◆ **What to produce**
Retype the lines in the records below word for word, starting with the line containing "The width and height of the screenshot is (618, 527)." and ending with the line containing "Click the 5", both included.

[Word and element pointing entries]
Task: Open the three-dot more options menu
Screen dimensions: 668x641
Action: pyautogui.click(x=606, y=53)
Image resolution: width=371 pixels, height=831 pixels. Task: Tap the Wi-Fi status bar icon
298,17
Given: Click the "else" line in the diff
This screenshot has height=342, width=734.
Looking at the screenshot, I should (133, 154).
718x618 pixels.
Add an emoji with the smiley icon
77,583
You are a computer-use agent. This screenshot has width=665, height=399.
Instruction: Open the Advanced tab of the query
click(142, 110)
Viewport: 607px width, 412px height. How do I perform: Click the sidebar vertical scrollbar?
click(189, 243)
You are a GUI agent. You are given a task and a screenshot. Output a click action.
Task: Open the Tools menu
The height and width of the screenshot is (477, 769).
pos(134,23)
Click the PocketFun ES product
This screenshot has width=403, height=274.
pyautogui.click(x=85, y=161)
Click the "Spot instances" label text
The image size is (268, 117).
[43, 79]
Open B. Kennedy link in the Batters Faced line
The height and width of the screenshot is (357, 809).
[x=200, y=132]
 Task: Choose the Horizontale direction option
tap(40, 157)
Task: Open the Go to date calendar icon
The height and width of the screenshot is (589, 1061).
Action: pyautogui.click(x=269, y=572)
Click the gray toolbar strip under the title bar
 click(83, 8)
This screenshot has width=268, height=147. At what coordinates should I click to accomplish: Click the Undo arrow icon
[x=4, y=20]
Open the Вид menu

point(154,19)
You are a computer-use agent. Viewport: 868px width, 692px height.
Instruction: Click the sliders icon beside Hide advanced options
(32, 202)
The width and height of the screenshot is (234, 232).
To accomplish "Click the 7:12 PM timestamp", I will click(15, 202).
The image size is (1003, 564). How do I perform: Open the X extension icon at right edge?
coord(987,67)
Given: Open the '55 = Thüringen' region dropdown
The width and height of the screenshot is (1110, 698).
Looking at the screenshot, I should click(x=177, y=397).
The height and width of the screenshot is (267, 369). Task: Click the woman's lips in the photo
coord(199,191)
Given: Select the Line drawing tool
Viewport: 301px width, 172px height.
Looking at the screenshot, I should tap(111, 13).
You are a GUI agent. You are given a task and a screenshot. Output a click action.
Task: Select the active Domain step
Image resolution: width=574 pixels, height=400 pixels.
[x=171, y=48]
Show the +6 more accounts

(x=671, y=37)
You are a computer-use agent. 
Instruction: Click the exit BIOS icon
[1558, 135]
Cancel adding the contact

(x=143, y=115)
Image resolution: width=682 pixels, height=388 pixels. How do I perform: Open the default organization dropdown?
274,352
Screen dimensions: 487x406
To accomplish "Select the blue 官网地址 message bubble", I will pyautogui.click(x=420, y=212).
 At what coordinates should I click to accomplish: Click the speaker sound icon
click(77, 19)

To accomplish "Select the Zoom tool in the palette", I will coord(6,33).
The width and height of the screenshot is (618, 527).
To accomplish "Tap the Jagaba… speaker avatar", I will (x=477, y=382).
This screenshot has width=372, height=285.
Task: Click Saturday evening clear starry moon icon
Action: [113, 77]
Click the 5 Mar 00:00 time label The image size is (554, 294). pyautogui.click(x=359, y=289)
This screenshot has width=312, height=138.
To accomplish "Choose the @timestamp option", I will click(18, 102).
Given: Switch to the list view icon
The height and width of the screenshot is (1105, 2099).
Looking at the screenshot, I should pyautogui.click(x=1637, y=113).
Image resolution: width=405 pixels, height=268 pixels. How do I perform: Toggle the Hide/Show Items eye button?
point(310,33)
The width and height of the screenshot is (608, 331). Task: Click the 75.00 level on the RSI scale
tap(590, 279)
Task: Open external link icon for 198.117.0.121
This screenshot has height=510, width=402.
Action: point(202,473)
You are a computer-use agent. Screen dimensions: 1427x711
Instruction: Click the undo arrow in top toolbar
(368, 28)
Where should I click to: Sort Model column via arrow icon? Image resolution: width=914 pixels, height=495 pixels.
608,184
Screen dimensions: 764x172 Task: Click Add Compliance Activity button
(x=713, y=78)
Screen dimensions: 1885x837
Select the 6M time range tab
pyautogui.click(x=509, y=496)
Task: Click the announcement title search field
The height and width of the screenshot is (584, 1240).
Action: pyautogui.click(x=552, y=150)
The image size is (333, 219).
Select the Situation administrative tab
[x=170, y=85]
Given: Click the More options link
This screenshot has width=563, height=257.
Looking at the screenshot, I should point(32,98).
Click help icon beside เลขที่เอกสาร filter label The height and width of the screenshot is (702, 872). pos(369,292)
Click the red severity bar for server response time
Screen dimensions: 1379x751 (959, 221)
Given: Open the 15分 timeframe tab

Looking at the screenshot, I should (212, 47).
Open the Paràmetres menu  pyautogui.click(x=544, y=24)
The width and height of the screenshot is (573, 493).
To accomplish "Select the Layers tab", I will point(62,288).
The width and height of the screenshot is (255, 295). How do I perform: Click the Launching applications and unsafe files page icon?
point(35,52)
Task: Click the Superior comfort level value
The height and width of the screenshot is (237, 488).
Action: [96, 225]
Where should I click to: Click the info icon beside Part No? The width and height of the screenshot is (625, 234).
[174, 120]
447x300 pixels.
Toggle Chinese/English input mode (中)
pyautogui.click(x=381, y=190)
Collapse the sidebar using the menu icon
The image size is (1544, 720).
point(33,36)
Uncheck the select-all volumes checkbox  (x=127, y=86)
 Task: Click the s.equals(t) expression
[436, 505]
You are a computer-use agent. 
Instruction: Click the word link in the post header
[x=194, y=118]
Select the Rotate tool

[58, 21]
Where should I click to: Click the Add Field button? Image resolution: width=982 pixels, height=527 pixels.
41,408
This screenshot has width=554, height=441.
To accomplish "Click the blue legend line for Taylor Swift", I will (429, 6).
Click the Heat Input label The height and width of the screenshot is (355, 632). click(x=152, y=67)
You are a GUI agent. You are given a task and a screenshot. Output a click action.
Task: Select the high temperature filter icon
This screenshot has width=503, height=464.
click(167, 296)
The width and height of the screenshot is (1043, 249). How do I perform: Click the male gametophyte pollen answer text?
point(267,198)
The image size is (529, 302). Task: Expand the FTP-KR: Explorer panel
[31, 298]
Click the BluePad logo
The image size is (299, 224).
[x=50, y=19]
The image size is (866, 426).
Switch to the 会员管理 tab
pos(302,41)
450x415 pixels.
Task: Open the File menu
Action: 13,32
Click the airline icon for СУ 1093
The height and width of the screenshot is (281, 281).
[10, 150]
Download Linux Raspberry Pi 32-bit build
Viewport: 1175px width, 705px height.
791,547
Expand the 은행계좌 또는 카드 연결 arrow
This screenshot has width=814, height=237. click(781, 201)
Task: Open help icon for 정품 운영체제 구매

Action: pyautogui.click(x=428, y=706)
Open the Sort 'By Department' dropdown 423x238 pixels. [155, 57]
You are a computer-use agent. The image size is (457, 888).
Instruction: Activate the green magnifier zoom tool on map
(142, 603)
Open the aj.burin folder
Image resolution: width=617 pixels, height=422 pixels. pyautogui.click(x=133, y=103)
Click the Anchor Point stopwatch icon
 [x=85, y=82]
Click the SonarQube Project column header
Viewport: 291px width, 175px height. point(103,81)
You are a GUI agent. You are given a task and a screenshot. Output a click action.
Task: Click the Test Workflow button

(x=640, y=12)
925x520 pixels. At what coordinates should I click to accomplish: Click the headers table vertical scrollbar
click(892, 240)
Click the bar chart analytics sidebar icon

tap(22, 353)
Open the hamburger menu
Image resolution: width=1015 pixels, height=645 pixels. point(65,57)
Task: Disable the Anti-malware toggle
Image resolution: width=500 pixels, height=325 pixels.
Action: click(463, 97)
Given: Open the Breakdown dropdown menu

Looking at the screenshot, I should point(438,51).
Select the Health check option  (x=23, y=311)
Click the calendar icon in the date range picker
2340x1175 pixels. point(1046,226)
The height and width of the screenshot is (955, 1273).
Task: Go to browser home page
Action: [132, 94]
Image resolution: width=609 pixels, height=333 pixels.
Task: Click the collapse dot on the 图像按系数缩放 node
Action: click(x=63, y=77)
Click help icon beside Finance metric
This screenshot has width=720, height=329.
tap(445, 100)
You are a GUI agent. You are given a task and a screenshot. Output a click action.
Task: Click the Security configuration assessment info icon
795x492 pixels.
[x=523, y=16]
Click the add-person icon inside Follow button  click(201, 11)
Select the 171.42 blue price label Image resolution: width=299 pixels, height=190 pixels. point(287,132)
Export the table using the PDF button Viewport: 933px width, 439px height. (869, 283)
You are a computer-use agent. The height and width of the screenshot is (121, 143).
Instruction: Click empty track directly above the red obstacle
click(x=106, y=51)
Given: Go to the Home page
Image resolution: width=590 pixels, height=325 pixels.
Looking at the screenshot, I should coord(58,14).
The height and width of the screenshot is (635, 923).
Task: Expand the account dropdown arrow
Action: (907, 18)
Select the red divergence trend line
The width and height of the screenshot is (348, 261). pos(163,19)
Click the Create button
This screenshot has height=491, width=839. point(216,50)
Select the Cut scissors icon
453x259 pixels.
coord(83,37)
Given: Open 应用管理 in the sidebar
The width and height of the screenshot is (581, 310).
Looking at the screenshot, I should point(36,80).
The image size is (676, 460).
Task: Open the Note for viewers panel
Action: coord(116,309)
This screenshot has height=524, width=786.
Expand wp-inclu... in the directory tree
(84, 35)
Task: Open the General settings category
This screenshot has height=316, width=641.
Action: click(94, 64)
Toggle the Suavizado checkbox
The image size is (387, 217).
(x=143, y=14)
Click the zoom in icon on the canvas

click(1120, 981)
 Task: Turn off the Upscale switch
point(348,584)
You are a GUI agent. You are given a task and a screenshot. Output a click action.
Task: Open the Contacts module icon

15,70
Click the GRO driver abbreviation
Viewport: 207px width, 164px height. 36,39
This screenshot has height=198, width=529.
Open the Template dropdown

◆ **Full response**
The width and height of the screenshot is (618, 527).
To accomplish "Tap the Jagaba… speaker avatar", I will (x=477, y=382).
This screenshot has width=372, height=285.
Task: Click Saturday evening clear starry moon icon
Action: [113, 77]
Click the 5 Mar 00:00 time label The image size is (554, 294). pyautogui.click(x=359, y=289)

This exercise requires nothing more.